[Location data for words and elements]

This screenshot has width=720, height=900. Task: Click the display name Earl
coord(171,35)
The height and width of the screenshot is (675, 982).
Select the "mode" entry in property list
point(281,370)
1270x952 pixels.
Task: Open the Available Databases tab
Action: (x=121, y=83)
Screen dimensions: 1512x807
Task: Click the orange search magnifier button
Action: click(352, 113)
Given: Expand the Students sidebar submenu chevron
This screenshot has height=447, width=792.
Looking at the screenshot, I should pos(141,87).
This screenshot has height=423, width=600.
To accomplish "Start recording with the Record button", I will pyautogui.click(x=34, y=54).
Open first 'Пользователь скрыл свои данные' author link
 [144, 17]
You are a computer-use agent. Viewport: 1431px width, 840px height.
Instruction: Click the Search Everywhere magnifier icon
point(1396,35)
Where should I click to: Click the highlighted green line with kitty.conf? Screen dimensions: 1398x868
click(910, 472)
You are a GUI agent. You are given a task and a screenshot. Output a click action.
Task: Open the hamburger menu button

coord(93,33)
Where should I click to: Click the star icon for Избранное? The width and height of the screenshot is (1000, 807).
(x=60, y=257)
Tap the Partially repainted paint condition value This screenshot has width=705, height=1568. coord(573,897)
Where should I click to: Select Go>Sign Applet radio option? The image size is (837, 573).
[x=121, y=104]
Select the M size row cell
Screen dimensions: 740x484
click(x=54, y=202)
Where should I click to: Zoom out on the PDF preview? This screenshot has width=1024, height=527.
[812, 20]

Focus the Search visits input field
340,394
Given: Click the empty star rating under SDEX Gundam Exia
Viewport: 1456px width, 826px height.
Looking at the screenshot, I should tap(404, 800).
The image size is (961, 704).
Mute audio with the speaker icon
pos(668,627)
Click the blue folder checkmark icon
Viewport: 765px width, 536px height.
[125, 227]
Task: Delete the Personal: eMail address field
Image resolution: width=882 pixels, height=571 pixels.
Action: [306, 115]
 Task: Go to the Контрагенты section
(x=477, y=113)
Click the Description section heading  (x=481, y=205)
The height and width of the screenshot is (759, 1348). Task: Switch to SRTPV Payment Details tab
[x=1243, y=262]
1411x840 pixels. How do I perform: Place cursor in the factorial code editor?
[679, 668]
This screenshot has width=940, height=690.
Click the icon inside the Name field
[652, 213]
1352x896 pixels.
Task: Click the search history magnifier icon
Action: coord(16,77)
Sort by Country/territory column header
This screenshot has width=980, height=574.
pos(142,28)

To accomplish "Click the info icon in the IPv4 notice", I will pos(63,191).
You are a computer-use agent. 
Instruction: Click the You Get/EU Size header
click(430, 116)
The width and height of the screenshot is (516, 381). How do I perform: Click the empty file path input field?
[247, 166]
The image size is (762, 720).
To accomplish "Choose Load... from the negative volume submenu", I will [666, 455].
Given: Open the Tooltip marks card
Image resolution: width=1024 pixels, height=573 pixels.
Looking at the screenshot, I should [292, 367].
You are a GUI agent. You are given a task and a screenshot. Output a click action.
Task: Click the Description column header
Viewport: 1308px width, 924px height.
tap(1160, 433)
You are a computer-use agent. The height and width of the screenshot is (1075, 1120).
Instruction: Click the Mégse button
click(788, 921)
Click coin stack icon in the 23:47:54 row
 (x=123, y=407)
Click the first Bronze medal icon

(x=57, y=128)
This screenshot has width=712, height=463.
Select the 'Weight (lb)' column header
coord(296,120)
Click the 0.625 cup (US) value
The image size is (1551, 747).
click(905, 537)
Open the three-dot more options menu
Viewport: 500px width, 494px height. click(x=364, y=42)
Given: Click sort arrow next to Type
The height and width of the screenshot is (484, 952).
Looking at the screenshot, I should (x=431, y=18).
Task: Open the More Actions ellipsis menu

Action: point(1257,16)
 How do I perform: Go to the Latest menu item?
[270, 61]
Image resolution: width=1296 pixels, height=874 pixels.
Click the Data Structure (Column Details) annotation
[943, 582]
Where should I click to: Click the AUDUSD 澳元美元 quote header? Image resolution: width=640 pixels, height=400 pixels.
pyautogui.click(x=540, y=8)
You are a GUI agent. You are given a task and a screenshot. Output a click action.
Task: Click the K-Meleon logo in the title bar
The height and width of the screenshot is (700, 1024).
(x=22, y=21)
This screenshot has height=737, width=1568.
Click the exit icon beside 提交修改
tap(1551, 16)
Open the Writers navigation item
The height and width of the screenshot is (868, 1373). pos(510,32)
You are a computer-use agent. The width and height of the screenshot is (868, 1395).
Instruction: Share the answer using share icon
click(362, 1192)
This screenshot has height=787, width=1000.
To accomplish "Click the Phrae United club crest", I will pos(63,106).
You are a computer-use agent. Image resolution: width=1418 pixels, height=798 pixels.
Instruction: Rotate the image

**To be done**
Render every line of the items above as a numbered list, with one line per number and all blank lines dropped.

**Answer for the task**
1. This screenshot has width=720, height=900. Task: Click the display name Earl
2. coord(171,35)
3. The height and width of the screenshot is (675, 982).
4. Select the "mode" entry in property list
5. point(281,370)
6. 1270x952 pixels.
7. Task: Open the Available Databases tab
8. Action: (x=121, y=83)
9. Screen dimensions: 1512x807
10. Task: Click the orange search magnifier button
11. Action: click(352, 113)
12. Given: Expand the Students sidebar submenu chevron
13. This screenshot has height=447, width=792.
14. Looking at the screenshot, I should pos(141,87).
15. This screenshot has height=423, width=600.
16. To accomplish "Start recording with the Record button", I will pyautogui.click(x=34, y=54).
17. Open first 'Пользователь скрыл свои данные' author link
18.  [144, 17]
19. You are a computer-use agent. Viewport: 1431px width, 840px height.
20. Instruction: Click the Search Everywhere magnifier icon
21. point(1396,35)
22. Where should I click to: Click the highlighted green line with kitty.conf? Screen dimensions: 1398x868
23. click(910, 472)
24. You are a GUI agent. You are given a task and a screenshot. Output a click action.
25. Task: Open the hamburger menu button
26. coord(93,33)
27. Where should I click to: Click the star icon for Избранное? The width and height of the screenshot is (1000, 807).
28. (x=60, y=257)
29. Tap the Partially repainted paint condition value This screenshot has width=705, height=1568. coord(573,897)
30. Where should I click to: Select Go>Sign Applet radio option? The image size is (837, 573).
31. [x=121, y=104]
32. Select the M size row cell
33. Screen dimensions: 740x484
34. click(x=54, y=202)
35. Where should I click to: Zoom out on the PDF preview? This screenshot has width=1024, height=527.
36. [812, 20]
37. Focus the Search visits input field
38. 340,394
39. Given: Click the empty star rating under SDEX Gundam Exia
40. Viewport: 1456px width, 826px height.
41. Looking at the screenshot, I should tap(404, 800).
42. The image size is (961, 704).
43. Mute audio with the speaker icon
44. pos(668,627)
45. Click the blue folder checkmark icon
46. Viewport: 765px width, 536px height.
47. [125, 227]
48. Task: Delete the Personal: eMail address field
49. Image resolution: width=882 pixels, height=571 pixels.
50. Action: [306, 115]
51.  Task: Go to the Контрагенты section
52. (x=477, y=113)
53. Click the Description section heading  (x=481, y=205)
54. The height and width of the screenshot is (759, 1348). Task: Switch to SRTPV Payment Details tab
55. [x=1243, y=262]
56. 1411x840 pixels. How do I perform: Place cursor in the factorial code editor?
57. [679, 668]
58. This screenshot has width=940, height=690.
59. Click the icon inside the Name field
60. [652, 213]
61. 1352x896 pixels.
62. Task: Click the search history magnifier icon
63. Action: coord(16,77)
64. Sort by Country/territory column header
65. This screenshot has width=980, height=574.
66. pos(142,28)
67. To accomplish "Click the info icon in the IPv4 notice", I will pos(63,191).
68. You are a computer-use agent. 
69. Instruction: Click the You Get/EU Size header
70. click(430, 116)
71. The width and height of the screenshot is (516, 381). How do I perform: Click the empty file path input field?
72. [247, 166]
73. The image size is (762, 720).
74. To accomplish "Choose Load... from the negative volume submenu", I will [666, 455].
75. Given: Open the Tooltip marks card
76. Image resolution: width=1024 pixels, height=573 pixels.
77. Looking at the screenshot, I should [292, 367].
78. You are a GUI agent. You are given a task and a screenshot. Output a click action.
79. Task: Click the Description column header
80. Viewport: 1308px width, 924px height.
81. tap(1160, 433)
82. You are a computer-use agent. The height and width of the screenshot is (1075, 1120).
83. Instruction: Click the Mégse button
84. click(788, 921)
85. Click coin stack icon in the 23:47:54 row
86.  (x=123, y=407)
87. Click the first Bronze medal icon
88. (x=57, y=128)
89. This screenshot has width=712, height=463.
90. Select the 'Weight (lb)' column header
91. coord(296,120)
92. Click the 0.625 cup (US) value
93. The image size is (1551, 747).
94. click(905, 537)
95. Open the three-dot more options menu
96. Viewport: 500px width, 494px height. click(x=364, y=42)
97. Given: Click sort arrow next to Type
98. The height and width of the screenshot is (484, 952).
99. Looking at the screenshot, I should (x=431, y=18).
100. Task: Open the More Actions ellipsis menu
101. Action: point(1257,16)
102.  How do I perform: Go to the Latest menu item?
103. [270, 61]
104. Image resolution: width=1296 pixels, height=874 pixels.
105. Click the Data Structure (Column Details) annotation
106. [943, 582]
107. Where should I click to: Click the AUDUSD 澳元美元 quote header? Image resolution: width=640 pixels, height=400 pixels.
108. pyautogui.click(x=540, y=8)
109. You are a GUI agent. You are given a task and a screenshot. Output a click action.
110. Task: Click the K-Meleon logo in the title bar
111. The height and width of the screenshot is (700, 1024).
112. (x=22, y=21)
113. This screenshot has height=737, width=1568.
114. Click the exit icon beside 提交修改
115. tap(1551, 16)
116. Open the Writers navigation item
117. The height and width of the screenshot is (868, 1373). pos(510,32)
118. You are a computer-use agent. The width and height of the screenshot is (868, 1395).
119. Instruction: Share the answer using share icon
120. click(362, 1192)
121. This screenshot has height=787, width=1000.
122. To accomplish "Click the Phrae United club crest", I will pos(63,106).
123. You are a computer-use agent. Image resolution: width=1418 pixels, height=798 pixels.
124. Instruction: Rotate the image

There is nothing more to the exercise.